[Stored data]
════════════════

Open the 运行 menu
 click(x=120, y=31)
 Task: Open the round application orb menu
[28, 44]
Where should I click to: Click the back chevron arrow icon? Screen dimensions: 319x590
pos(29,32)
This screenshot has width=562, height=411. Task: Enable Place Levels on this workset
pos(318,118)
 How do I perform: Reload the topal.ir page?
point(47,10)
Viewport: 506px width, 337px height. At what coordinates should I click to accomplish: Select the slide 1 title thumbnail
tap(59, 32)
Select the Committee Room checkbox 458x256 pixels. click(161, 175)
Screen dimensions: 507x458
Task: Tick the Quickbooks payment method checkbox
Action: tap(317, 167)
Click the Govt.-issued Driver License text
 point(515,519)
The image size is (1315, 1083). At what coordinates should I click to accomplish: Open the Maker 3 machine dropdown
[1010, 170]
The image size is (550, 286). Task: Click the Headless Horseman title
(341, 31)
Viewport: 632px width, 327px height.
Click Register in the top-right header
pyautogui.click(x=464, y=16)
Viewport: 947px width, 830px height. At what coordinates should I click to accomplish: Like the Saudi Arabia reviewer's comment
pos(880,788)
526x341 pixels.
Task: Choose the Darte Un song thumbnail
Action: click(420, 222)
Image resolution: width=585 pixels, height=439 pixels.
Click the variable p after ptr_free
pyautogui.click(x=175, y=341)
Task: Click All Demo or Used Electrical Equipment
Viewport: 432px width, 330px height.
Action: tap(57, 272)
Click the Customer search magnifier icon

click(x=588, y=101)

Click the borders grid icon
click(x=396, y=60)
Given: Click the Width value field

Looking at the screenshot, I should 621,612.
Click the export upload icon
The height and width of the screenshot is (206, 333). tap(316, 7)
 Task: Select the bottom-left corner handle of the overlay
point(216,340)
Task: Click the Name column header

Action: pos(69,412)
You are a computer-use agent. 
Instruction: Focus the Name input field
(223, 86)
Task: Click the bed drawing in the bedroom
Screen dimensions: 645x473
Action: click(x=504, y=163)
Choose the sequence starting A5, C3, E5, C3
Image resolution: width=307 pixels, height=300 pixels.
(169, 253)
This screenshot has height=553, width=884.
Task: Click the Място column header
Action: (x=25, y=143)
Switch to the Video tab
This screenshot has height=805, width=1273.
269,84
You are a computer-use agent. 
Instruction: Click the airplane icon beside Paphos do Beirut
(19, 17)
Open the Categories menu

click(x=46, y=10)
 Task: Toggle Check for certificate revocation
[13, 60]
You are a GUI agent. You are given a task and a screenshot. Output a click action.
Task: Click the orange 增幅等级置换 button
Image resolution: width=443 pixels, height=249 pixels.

════════════════

Description of the task. Return each line above exactly.

Solution to this exercise.
Open the 运行 menu
 click(x=120, y=31)
 Task: Open the round application orb menu
[28, 44]
Where should I click to: Click the back chevron arrow icon? Screen dimensions: 319x590
pos(29,32)
This screenshot has width=562, height=411. Task: Enable Place Levels on this workset
pos(318,118)
 How do I perform: Reload the topal.ir page?
point(47,10)
Viewport: 506px width, 337px height. At what coordinates should I click to accomplish: Select the slide 1 title thumbnail
tap(59, 32)
Select the Committee Room checkbox 458x256 pixels. click(161, 175)
Screen dimensions: 507x458
Task: Tick the Quickbooks payment method checkbox
Action: tap(317, 167)
Click the Govt.-issued Driver License text
 point(515,519)
The image size is (1315, 1083). At what coordinates should I click to accomplish: Open the Maker 3 machine dropdown
[1010, 170]
The image size is (550, 286). Task: Click the Headless Horseman title
(341, 31)
Viewport: 632px width, 327px height.
Click Register in the top-right header
pyautogui.click(x=464, y=16)
Viewport: 947px width, 830px height. At what coordinates should I click to accomplish: Like the Saudi Arabia reviewer's comment
pos(880,788)
526x341 pixels.
Task: Choose the Darte Un song thumbnail
Action: click(420, 222)
Image resolution: width=585 pixels, height=439 pixels.
Click the variable p after ptr_free
pyautogui.click(x=175, y=341)
Task: Click All Demo or Used Electrical Equipment
Viewport: 432px width, 330px height.
Action: tap(57, 272)
Click the Customer search magnifier icon

click(x=588, y=101)

Click the borders grid icon
click(x=396, y=60)
Given: Click the Width value field

Looking at the screenshot, I should 621,612.
Click the export upload icon
The height and width of the screenshot is (206, 333). tap(316, 7)
 Task: Select the bottom-left corner handle of the overlay
point(216,340)
Task: Click the Name column header

Action: pos(69,412)
You are a computer-use agent. 
Instruction: Focus the Name input field
(223, 86)
Task: Click the bed drawing in the bedroom
Screen dimensions: 645x473
Action: click(x=504, y=163)
Choose the sequence starting A5, C3, E5, C3
Image resolution: width=307 pixels, height=300 pixels.
(169, 253)
This screenshot has height=553, width=884.
Task: Click the Място column header
Action: (x=25, y=143)
Switch to the Video tab
This screenshot has height=805, width=1273.
269,84
You are a computer-use agent. 
Instruction: Click the airplane icon beside Paphos do Beirut
(19, 17)
Open the Categories menu

click(x=46, y=10)
 Task: Toggle Check for certificate revocation
[13, 60]
You are a GUI agent. You are given a task and a screenshot. Output a click action.
Task: Click the orange 增幅等级置换 button
Image resolution: width=443 pixels, height=249 pixels.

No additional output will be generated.